(Exercise goal): In your reply, reproduce the lines from the first one below to the line containing "にじいろのおうちの安心保証 (83, 2408)", inclusive, exactly as they stand.
::::::::
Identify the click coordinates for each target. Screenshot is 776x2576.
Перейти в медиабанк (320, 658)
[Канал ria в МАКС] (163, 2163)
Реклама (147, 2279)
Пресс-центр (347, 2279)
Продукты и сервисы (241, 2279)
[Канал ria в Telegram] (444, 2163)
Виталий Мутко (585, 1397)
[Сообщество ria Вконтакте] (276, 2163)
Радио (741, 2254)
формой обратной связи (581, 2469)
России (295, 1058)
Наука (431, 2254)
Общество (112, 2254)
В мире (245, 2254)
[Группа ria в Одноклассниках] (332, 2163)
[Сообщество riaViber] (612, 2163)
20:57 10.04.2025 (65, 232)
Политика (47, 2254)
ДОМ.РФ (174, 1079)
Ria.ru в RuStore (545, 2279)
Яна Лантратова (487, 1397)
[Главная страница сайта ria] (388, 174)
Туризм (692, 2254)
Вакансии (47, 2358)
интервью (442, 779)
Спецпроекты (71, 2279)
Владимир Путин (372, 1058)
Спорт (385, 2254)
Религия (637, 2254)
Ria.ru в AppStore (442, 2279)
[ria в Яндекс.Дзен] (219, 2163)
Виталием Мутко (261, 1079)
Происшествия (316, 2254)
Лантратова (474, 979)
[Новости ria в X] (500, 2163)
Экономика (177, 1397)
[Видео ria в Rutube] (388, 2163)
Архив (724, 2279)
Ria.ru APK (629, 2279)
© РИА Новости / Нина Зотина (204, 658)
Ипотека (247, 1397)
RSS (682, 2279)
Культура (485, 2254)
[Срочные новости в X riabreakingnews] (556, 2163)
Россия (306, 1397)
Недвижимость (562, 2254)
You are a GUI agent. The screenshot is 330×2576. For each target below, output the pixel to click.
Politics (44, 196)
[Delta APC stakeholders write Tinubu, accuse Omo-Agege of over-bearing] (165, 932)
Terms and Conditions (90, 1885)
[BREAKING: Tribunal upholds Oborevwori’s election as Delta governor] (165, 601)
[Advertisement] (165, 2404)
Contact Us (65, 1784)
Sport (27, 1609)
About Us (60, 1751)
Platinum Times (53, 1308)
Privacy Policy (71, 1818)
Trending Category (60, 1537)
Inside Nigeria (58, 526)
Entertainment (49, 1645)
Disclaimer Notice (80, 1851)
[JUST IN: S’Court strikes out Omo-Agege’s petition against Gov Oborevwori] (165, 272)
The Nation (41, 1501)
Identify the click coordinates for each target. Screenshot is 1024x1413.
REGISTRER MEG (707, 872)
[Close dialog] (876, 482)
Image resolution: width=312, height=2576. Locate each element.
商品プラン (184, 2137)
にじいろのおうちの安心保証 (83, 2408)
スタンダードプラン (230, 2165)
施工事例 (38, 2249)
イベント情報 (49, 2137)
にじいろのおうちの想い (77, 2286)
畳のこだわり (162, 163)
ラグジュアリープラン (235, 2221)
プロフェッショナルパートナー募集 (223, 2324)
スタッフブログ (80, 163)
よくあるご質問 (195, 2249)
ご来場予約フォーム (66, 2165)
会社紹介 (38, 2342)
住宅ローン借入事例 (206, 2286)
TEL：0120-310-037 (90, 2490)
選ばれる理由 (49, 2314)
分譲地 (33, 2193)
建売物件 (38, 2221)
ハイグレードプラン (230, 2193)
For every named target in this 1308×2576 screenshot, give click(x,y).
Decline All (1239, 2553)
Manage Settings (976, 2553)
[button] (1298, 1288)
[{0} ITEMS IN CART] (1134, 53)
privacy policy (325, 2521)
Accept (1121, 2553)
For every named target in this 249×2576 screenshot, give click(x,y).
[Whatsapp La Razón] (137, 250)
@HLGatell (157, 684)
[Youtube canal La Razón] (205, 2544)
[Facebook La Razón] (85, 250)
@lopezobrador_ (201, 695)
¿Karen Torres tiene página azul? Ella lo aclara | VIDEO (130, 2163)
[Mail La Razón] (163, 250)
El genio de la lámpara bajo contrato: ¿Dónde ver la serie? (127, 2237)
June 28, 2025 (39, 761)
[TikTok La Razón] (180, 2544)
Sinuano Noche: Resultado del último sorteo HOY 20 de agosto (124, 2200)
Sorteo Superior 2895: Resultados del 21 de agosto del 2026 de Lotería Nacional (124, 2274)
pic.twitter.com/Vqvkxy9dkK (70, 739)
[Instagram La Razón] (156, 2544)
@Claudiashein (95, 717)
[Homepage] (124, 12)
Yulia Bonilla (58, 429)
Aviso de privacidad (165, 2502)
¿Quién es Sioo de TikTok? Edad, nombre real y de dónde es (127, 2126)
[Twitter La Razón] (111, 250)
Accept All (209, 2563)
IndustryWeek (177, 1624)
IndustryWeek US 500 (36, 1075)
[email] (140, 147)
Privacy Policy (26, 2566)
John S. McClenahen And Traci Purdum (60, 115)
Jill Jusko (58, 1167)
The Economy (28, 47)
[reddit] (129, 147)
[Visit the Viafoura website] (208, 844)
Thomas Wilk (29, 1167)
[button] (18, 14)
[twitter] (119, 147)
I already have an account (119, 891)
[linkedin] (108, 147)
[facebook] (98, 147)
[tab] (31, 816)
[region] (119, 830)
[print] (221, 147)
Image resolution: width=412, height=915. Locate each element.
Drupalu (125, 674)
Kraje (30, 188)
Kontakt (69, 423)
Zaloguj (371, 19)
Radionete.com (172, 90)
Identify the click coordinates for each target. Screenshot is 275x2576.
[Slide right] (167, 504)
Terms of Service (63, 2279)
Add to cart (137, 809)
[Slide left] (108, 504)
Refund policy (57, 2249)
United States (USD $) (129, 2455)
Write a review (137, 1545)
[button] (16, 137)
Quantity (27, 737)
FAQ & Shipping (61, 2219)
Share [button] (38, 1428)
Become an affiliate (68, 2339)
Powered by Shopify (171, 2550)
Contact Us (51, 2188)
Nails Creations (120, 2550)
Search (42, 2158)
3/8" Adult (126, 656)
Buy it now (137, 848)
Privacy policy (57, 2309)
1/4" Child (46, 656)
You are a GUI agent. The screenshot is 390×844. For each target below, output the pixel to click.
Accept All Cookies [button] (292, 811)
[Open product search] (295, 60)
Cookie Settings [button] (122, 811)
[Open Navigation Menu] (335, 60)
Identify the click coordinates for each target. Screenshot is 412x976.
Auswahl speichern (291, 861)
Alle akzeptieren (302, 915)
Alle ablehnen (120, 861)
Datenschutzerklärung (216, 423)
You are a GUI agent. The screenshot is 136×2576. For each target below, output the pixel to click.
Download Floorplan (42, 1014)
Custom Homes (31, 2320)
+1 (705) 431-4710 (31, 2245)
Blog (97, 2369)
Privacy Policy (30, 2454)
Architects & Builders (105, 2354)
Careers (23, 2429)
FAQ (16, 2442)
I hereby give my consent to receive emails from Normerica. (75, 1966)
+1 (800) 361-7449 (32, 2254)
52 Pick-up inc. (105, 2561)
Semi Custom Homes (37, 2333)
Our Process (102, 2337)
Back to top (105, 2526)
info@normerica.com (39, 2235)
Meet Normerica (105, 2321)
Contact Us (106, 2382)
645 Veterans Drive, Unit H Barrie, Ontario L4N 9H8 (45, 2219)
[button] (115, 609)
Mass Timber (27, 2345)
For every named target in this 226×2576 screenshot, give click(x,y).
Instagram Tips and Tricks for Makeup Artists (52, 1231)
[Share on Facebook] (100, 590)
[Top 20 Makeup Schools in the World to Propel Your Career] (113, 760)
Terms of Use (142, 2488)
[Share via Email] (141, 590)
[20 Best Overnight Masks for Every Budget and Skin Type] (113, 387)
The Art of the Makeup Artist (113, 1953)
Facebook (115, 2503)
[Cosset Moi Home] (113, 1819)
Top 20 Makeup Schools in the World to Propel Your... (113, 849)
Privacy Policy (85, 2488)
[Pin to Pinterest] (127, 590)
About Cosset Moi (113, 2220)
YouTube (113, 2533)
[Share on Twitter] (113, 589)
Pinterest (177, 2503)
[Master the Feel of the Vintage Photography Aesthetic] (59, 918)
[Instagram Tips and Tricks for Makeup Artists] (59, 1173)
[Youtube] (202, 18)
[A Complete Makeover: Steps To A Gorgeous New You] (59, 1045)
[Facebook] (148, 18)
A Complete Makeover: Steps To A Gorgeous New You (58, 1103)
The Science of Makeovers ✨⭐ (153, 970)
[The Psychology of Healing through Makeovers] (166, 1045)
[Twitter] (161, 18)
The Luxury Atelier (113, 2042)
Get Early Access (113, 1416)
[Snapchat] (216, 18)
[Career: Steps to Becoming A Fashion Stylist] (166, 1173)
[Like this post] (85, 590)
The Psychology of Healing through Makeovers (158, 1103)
::::::::
(Finished exercise):
Identify the click coordinates for each target. Screenshot is 776x2576.
Перейти в медиабанк (320, 658)
[Канал ria в МАКС] (163, 2163)
Реклама (147, 2279)
Пресс-центр (347, 2279)
Продукты и сервисы (241, 2279)
[Канал ria в Telegram] (444, 2163)
Виталий Мутко (585, 1397)
[Сообщество ria Вконтакте] (276, 2163)
Радио (741, 2254)
формой обратной связи (581, 2469)
России (295, 1058)
Наука (431, 2254)
Общество (112, 2254)
В мире (245, 2254)
[Группа ria в Одноклассниках] (332, 2163)
[Сообщество riaViber] (612, 2163)
20:57 10.04.2025 (65, 232)
Политика (47, 2254)
ДОМ.РФ (174, 1079)
Ria.ru в RuStore (545, 2279)
Яна Лантратова (487, 1397)
[Главная страница сайта ria] (388, 174)
Туризм (692, 2254)
Вакансии (47, 2358)
интервью (442, 779)
Спецпроекты (71, 2279)
Владимир Путин (372, 1058)
Спорт (385, 2254)
Религия (637, 2254)
Ria.ru в AppStore (442, 2279)
[ria в Яндекс.Дзен] (219, 2163)
Виталием Мутко (261, 1079)
Происшествия (316, 2254)
Лантратова (474, 979)
[Новости ria в X] (500, 2163)
Экономика (177, 1397)
[Видео ria в Rutube] (388, 2163)
Архив (724, 2279)
Ria.ru APK (629, 2279)
© РИА Новости / Нина Зотина (204, 658)
Ипотека (247, 1397)
RSS (682, 2279)
Культура (485, 2254)
[Срочные новости в X riabreakingnews] (556, 2163)
Россия (306, 1397)
Недвижимость (562, 2254)
You are a GUI agent. The screenshot is 330×2576. For each target below, output the pixel to click.
Politics (44, 196)
[Delta APC stakeholders write Tinubu, accuse Omo-Agege of over-bearing] (165, 932)
Terms and Conditions (90, 1885)
[BREAKING: Tribunal upholds Oborevwori’s election as Delta governor] (165, 601)
[Advertisement] (165, 2404)
Contact Us (65, 1784)
Sport (27, 1609)
About Us (60, 1751)
Platinum Times (53, 1308)
Privacy Policy (71, 1818)
Trending Category (60, 1537)
Inside Nigeria (58, 526)
Entertainment (49, 1645)
Disclaimer Notice (80, 1851)
[JUST IN: S’Court strikes out Omo-Agege’s petition against Gov Oborevwori] (165, 272)
The Nation (41, 1501)
Identify the click coordinates for each target. Screenshot is 1024x1413.
REGISTRER MEG (707, 872)
[Close dialog] (876, 482)
Image resolution: width=312, height=2576. Locate each element.
商品プラン (184, 2137)
にじいろのおうちの安心保証 (83, 2408)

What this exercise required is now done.